**Study questions:**
A. Using the passage on mistaken identity, decide whether each statement agrees with it, and answer yes or no, quoting the deciding words exactly. (i) Antipholus of Syracuse has been traveling in search of his family. (ii) The largest parts in the play belong to Angelo the goldsmith and the merchants. (iii) The speaker of the verse likens himself to a drop of water.
B. Please write out the passage on mistaken identity again, starting at the words "Though the Ephesian" and stopping after "I cannot get.", with "strangers" replaced by "visitors".

Though the Ephesian market economy is brought to life by means of Angelo the goldsmith and various merchants, the largest parts in the play belong to the strangers and the wife. The central comic device of mistaken identity is a means to the discovery of identity. Meeting someone who thinks you are someone you are not is a disturbing but ultimately invaluable way of finding out who you really are. Antipholus of Syracuse has been traveling in search of his family. On arriving in Ephesus and being mistaken for his long-lost brother, he realizes that his own self is not secure:
He that commends me to mine own content
Commends me to the thing I cannot get.
I to the world am like a drop of water
That in the ocean seeks another drop,
Who, falling there to find his fellow forth —
Unseen, inquisitive — confounds himself.
So I, to find a mother and a brother,
In quest of them, unhappy, lose myself.

**Given material:**

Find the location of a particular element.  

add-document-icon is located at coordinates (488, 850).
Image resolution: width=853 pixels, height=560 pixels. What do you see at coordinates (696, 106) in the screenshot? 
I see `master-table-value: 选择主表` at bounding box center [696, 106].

**Expected outputs:**
A.
(i) Yes: "Antipholus of Syracuse has been traveling in search of his family."
(ii) No: "the largest parts in the play belong to the strangers and the wife."
(iii) Yes: "I to the world am like a drop of water"

B.
Though the Ephesian market economy is brought to life by means of Angelo the goldsmith and various merchants, the largest parts in the play belong to the visitors and the wife. The central comic device of mistaken identity is a means to the discovery of identity. Meeting someone who thinks you are someone you are not is a disturbing but ultimately invaluable way of finding out who you really are. Antipholus of Syracuse has been traveling in search of his family. On arriving in Ephesus and being mistaken for his long-lost brother, he realizes that his own self is not secure:
He that commends me to mine own content
Commends me to the thing I cannot get.